Kelly vive da venda de produtos comprados do outro lado da divisa. "Não nos dizem se vão abrir a fronteira ou não", lamenta.
Os dias anteriores foram um caos, com violentos distúrbios e bombas de gás lacrimogênio e balas de borracha disparados por membros da Guarda Nacional. Um ônibus incendiado por manifestantes no sábado foi retirado da rua, ocupada ainda por uma grande quantidade de escombros.
Por ora, o local está tranquilo, mas o clima ainda é de muita incerteza.
A situação foi similar em San Antonio, onde fica o principal ponto binacional de travessia: a ponte Simón Bolívar, fechado com barreiras de metal e sob vigilância militar.
- 'Esperando ordens' -Os conflitos na região começaram por conta da tentativa de entrada no território venezuelano de ajuda humanitária, solicitada pela oposição, mas bloqueada pelo governo de Nicolás Maduro.
Juan Guaidó, o líder do Parlamento reconhecido como presidente interino da Venezuela por 50 países, disse que assistência cruzaria a fronteira de qualquer maneira no sábado.
Nesta terça, um grupo de moradores de Ureña se aproximou dos militares que vigiam a ponte Santander para tentar negociar a abertura da fronteira e para informar que estavam dispostos a ajudar na retirada do escombros.
"Nos disseram que estão em processo de abertura", mas "sem data, sem hora, sem nada", declarou à AFP Gladys Celis, uma integrante do grupo que falou com os soldados.
"Estão esperando ordens", destacou Celis, cujo marido trabalha do outro lado da fronteira.
O chavismo celebrou como uma vitória a fracassada tentativa de envio pela fronteira de carregamentos de alimentos e insumos médicos, ação que Maduro denuncia como um "show" para iniciar uma invasão militar liderada por Estados Unidos.
- Más recordações -Desde o sábado, a Venezuela mantém um "fechamento total" da fronteira sul com o Brasil, onde os distúrbios deixaram um saldo de quatro mortos, e bloqueou quatro pontes binacionais dos limites ao oeste com a Colômbia no estado de Táchira, assim como no de Santander, mais ao norte.
À margem da estrada entre Ureña e San Antonio, jovens ofereciam nesta terça um guia para cruzar a fronteira pelas trilhas, passagens ilegais. Cobravam, em pesos colombianos, o equivalente a quatro dólares por pessoa.
Esta não é a primeira vez que as ligações territoriais de 2.200 km entre a Venezuela e a Colômbia são bloqueadas por ordem de Maduro. Durante vários meses entre 2015 e 2016, os postos fronteiriços dos estados Zulia, Apure e Amazonas foram fechados por conta de um ataque a uma patrulha militar venezuelana.

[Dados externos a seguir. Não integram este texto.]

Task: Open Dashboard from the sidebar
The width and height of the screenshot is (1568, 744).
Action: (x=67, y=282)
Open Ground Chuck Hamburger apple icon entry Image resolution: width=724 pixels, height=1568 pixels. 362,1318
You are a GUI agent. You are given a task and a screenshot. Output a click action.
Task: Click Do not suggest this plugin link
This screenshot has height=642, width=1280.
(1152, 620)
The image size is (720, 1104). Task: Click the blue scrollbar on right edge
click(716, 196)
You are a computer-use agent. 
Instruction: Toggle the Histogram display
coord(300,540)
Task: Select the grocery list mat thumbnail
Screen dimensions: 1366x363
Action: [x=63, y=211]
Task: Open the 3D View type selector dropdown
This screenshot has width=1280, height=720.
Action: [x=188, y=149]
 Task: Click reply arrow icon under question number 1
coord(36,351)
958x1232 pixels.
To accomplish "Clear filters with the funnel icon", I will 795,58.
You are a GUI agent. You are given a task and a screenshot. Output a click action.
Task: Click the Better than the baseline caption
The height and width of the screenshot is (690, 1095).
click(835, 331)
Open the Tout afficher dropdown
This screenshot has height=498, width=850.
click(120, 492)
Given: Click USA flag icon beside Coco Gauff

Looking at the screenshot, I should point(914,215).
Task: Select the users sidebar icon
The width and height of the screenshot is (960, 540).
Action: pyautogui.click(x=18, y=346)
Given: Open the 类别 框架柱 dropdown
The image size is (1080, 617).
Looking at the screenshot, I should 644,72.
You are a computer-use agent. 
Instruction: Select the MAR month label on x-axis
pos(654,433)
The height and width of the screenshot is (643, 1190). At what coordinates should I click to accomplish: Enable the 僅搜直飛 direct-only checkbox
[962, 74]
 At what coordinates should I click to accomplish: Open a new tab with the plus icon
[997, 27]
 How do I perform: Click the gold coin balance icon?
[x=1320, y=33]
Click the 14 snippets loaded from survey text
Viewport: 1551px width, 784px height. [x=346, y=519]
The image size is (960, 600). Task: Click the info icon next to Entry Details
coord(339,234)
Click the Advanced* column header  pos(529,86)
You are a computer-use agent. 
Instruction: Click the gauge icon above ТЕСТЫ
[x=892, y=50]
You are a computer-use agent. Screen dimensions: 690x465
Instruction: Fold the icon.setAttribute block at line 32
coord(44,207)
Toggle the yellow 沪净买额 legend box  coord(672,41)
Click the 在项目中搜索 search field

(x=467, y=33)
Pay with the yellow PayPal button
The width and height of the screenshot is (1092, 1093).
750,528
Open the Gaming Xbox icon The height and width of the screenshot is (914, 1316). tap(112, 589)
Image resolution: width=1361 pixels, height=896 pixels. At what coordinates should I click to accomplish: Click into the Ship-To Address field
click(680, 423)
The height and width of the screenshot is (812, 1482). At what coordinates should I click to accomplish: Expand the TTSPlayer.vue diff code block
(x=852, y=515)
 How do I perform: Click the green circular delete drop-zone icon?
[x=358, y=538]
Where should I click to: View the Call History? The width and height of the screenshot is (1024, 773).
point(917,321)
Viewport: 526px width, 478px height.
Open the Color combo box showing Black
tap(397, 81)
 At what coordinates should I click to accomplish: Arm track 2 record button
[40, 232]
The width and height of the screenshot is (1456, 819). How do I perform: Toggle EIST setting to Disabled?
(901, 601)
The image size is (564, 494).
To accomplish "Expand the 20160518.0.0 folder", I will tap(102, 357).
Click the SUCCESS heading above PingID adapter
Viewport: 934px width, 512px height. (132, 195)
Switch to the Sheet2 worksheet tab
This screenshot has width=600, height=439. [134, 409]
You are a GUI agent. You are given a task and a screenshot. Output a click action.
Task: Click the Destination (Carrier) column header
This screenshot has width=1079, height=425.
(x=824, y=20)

Na época, a travessia foi sendo retomada pouco a pouco, a princípio, com permissões especiais por razões de trabalho ou médicas.
Esta medida, adotada em reação a um ataque armado contra uma patrulha militar venezuelana, teve um forte impacto na economia de Ureña e San Antonio, já que apenas 20% da indústria e do comércio sobreviveram ao fechamento, segundo dados de sindicatos locais.